Dr. DiSaia said that this study disproves the assumption that “if the patient takes estrogen and has a focus of cancer, the estrogen will ignite the cancer, like pouring fuel on a fire. What causes cancer and what promotes it are two different things.”

The study included 249 patients with surgical stage I, II, or III endometrial cancer treated between 1984 and 1998, 130 of whom had received ERT after primary cancer treatment. Among the 249 patients, Dr. DiSaia and colleagues were able to identify 75 matched treatment-control pairs. Pairs were matched for age at diagnosis, parity, stage and grade of tumor, depth of myometrial invasion, histology, surgical treatment, lymph node status, postoperative radiation therapy, and concurrent diseases.

The study compared duration of estrogen use, recurrence, and death due to endometrial cancer. All 150 patients underwent pelvic examination and Pap test every 3 months for the first 2 years, then every 6 months. At the time of the report, cases had been followed for a mean of 83 months, and controls had been followed for a mean of 69 months.

There were five endometrial cancer recurrences and two deaths from endometrial cancer among the 130 patients on estrogen. Interestingly, there were no recurrences among women who had a history of previous ERT.

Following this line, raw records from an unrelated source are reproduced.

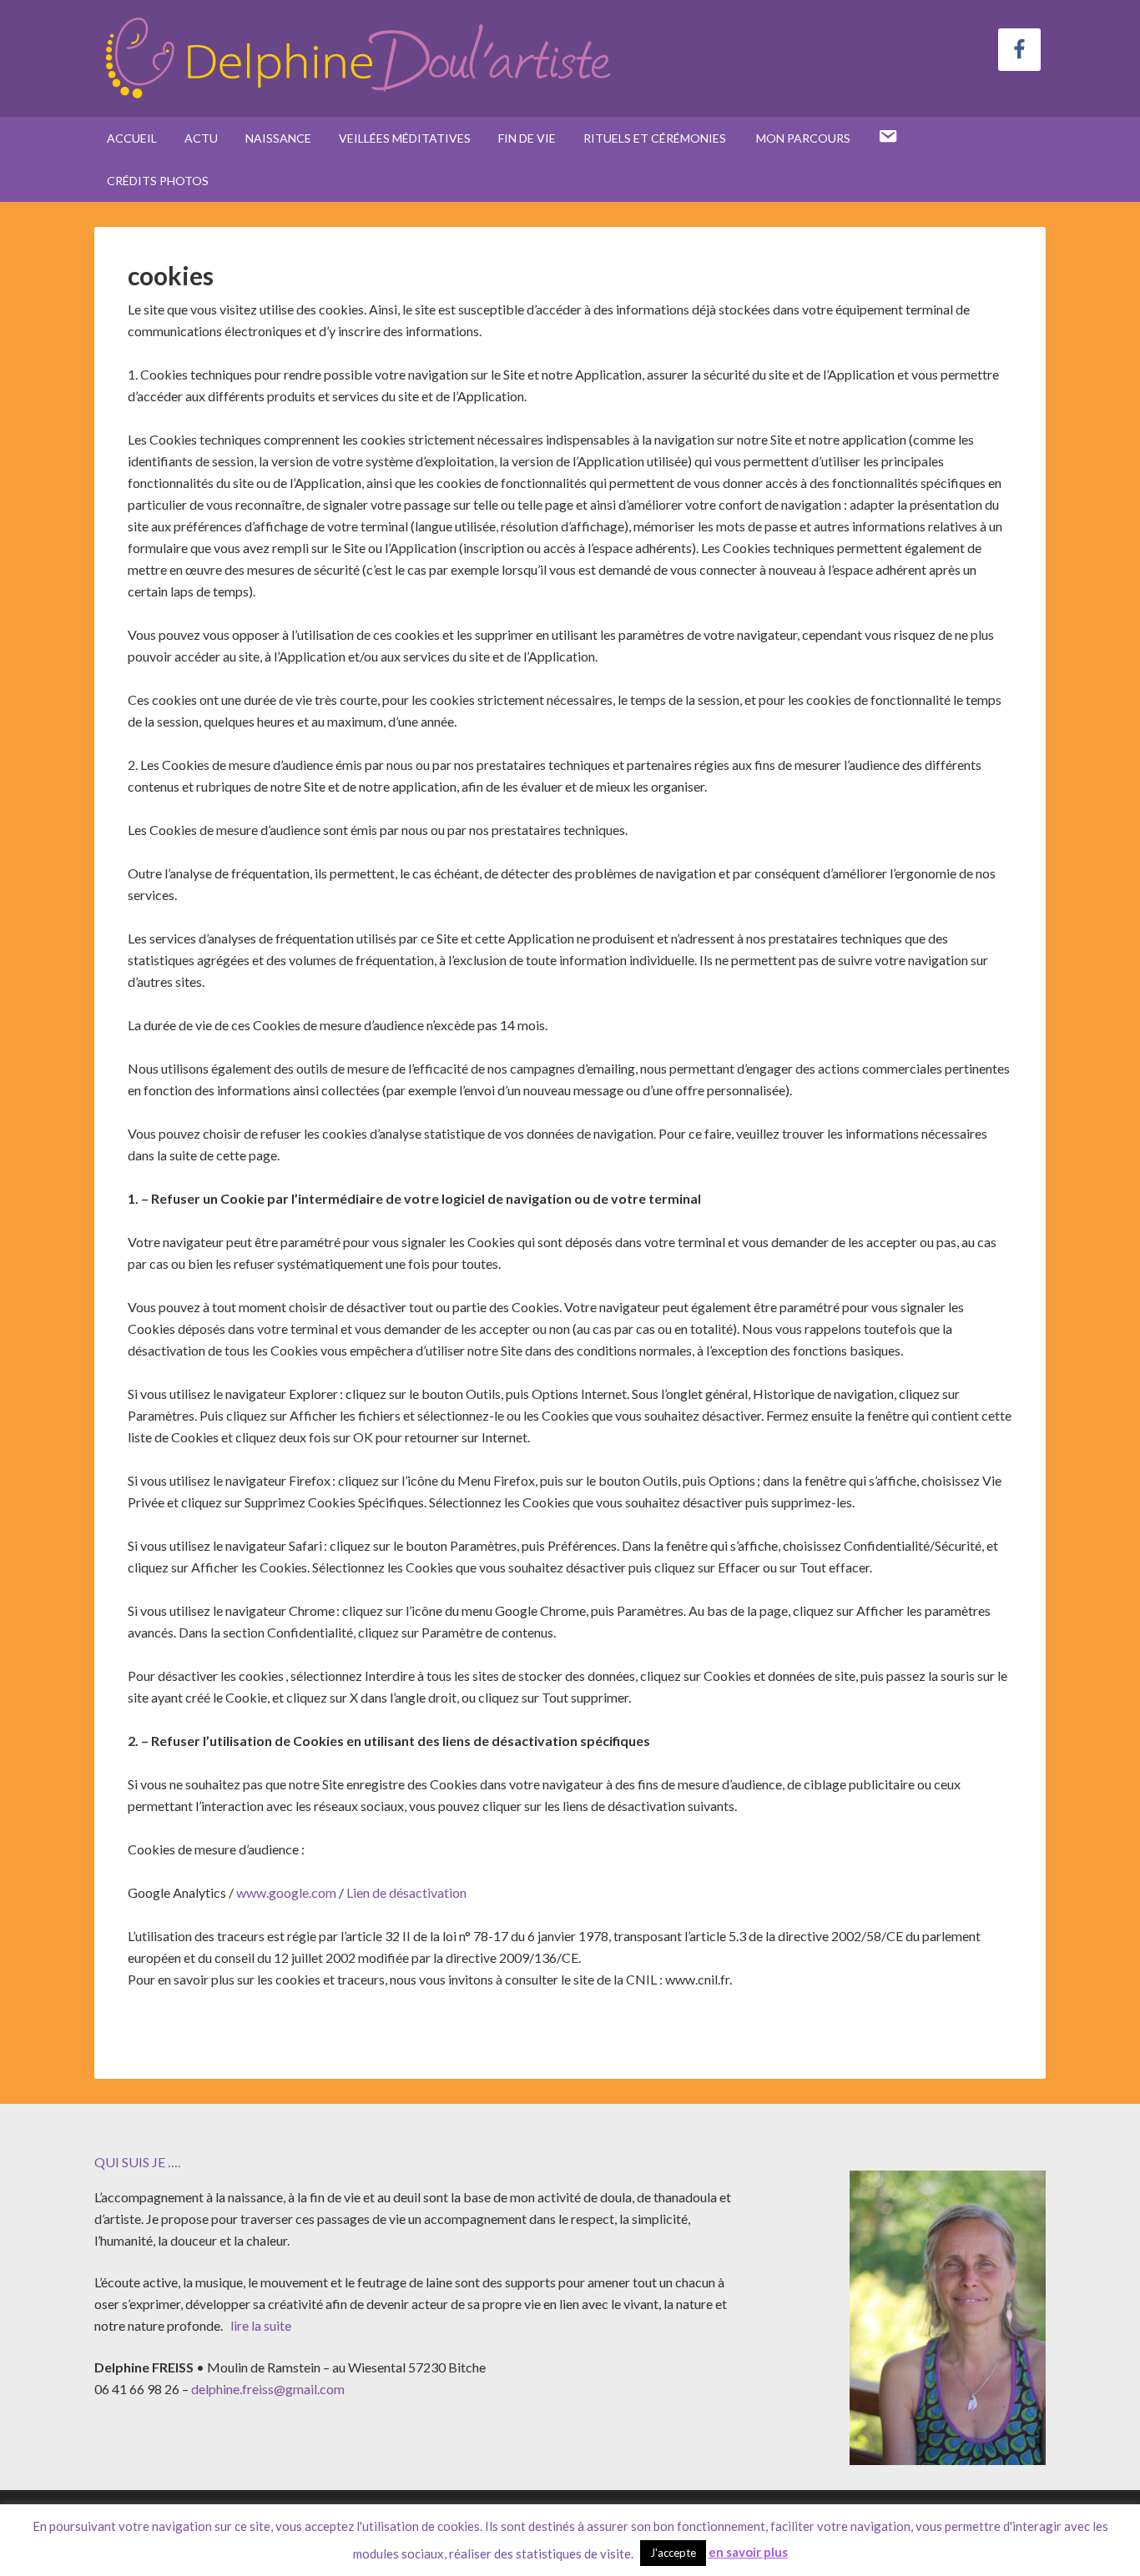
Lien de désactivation (406, 1892)
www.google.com (286, 1892)
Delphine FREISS (357, 58)
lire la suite (259, 2325)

Among the matched case-control patients, there were 2 recurrences among the 75 patients who took ERT (1.4% recurrence rate) and 11 recurrences among the 75 who had not taken ERT (14.3% recurrence rate). The difference was not statistically significant.

The investigators reported that the matched estrogen replacement group experienced a longer disease-free interval than their control counterparts (82 months vs 63 months) and longer disease-free survival. Both of this findings were statistically significant (P = .02 and P = .03, respectively).

Dr. DiSaia doubts that the improved disease-free interval in the women who took ERT indicates a protective effect. Rather, he said, this was more likely due to a bias in the selection of subjects in this retrospective cohort study.

“All I’m pleading for is that we properly inform the patient so that the patient can decide whether to take or continue ERT,” Dr. DiSaia said. “I think that in most cases, a reasonable person would decide to continue. Our job is to give patients the facts and let them decide how they want to live. For many women, ERT is an important quality-of-life issue. Unless we’re sure it will harm them, we should not deny it to patients.”

Dr. DiSaia pointed out that the general use of ERT following endometrial cancer also will be affected by current FDA-required labeling, which states that ERT is contraindicated in such cases. “I don’t know what data that warning is based on, but it does have medical-legal implications in the current climate,” he said.

The effect of ERT following treatment for endometrial cancer is now being studied in a major prospective randomized, controlled trial conducted by the Gynecologic Oncology Group.